The conversation doesn’t stop there. What do you wanna talk about from this issue?

3 comments on “Agency and Sacrifice in Black Bolt 6

  1. What I find interesting here is that destroying the prison ended up being rehabilitative. Rehabilitation is supposed to be the great benefit of prison, but in truth, what redeemed Creel was, essentially, activism. Fighting the system. Instead of exploitative, punitive punishment, the chance to do something of meaning, to create meaningful, positive change is what rehabilitates Creel.

    • I’m not sure it’s rehabilitative, in that I’m not sure it’s the experience of being in prison that gave Creel the strength of character to make this sacrifice. This prison didn’t show him the error of his ways, or connect him to some long-forgotten seat of empathy, and his sacrifice is framed in a way that makes me think he might have done the same thing even without the prison.

      Admittedly, I haven’t read a ton of comics featuring the Absorbing Man, so I don’t know how well the “down on his luck oaf with a heart of gold” characterization fits with his crimes, but his sacrifice feels like it’s coming from somewhere deep inside of him. He doesn’t do it because he feels he owes some debt to society or because he needs to make up for any wrongs, but because there are kids in the prison he could help save. I’d agree that it’s a redemptive moment for a guy who has done a lot of wrong in his life, but I’m not sure I’d say it was the result of rehabilitation.

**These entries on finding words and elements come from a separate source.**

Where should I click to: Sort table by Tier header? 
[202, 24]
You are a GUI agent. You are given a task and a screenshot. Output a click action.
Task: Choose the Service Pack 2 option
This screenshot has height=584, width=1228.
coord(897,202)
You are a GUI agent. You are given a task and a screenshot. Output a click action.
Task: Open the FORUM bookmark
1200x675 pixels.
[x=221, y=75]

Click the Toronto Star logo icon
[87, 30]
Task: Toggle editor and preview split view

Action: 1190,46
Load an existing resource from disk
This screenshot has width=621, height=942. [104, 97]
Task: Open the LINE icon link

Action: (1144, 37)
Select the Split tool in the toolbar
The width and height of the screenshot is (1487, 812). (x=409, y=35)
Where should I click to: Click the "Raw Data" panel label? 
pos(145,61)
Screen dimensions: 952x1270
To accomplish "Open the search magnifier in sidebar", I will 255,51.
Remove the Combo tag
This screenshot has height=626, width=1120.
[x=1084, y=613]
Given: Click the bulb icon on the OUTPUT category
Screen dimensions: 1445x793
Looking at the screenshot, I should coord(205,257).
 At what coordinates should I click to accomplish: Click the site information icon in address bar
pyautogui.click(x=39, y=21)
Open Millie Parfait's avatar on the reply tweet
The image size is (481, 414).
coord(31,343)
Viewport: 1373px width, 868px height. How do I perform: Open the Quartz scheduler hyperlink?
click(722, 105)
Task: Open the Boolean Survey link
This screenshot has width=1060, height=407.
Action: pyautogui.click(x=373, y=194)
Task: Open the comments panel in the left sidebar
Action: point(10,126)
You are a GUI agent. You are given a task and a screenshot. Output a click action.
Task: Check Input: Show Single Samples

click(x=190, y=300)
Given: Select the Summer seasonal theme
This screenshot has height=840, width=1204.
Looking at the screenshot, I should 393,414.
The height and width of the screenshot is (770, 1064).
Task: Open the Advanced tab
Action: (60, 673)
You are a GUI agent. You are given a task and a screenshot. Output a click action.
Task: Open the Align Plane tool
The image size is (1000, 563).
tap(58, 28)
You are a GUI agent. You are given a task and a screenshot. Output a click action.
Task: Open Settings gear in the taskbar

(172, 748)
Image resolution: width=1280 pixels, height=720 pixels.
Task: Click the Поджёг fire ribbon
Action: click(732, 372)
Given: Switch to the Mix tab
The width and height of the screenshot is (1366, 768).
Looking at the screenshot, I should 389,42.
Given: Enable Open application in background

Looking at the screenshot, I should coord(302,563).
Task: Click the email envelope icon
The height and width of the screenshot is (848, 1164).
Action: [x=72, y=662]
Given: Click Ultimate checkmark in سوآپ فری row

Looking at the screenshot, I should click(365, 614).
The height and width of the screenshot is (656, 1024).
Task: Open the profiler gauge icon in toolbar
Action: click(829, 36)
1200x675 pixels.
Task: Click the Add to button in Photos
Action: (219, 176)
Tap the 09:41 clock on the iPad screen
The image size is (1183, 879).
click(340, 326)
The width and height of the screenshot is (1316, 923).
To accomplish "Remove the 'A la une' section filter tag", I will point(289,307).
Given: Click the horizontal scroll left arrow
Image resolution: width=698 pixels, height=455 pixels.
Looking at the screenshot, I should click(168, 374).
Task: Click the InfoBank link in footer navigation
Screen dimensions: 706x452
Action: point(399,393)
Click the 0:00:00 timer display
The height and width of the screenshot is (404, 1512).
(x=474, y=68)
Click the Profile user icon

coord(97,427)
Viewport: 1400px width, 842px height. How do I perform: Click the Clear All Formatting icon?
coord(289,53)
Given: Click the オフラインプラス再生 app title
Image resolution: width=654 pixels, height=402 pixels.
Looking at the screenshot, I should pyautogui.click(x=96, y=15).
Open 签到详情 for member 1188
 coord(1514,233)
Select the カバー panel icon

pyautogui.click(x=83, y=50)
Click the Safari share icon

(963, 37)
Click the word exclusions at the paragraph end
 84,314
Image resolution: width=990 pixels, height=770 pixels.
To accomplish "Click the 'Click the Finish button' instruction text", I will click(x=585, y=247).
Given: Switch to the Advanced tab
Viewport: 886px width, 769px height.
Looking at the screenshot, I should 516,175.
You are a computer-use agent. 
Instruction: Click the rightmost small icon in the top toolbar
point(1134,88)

      • Nearly every issue of Creel I’ve read has treated him as a career crook, so I can’t say I have a rich idea of the character.

        But I do think that his experience with his fellow priosners made him a better person (let’s make that clear. The prison did nothing). I think the more traditional depiction of Creel would hate the prison’s immorality, but would see it as someone else’s problems. He’d see it as the sort of thing that superheroes exist to deal with.

        I think him emphasizing the idea of the fact that there are children there was important. Especially in the context of an explanation of his actions. He came to a realisation about himself. Realised he was willing to fight for good.

        COnsidering that in issue 4, he described himself as a guy who never acclompished anything good, I think it is important that he did something unambiguously good here.

        That isn’t to say he’s good. He isn’t fully rehabilitated. But a change has happened. He has grown and become a better member of society. That counts, even if he won’t line up with the Avengers after his resurrection. Creel may not ever be the sort of person who will ever seek out how to make a world a better place, but he is now a man who will commit to doing the right thing when he finds himself in the right situation.

        Not a full rehabilitation, but Creel is better coming out of the other side. And in truth, there is no full rehabilitation, as we will always be flawed individuals. So the fact that Creel is better means something

        I mean, when we talk abotu rehabilitation with respect to prisons, surely someone leaving prison as a better person is a success, even if he still has a lot of growing still to do?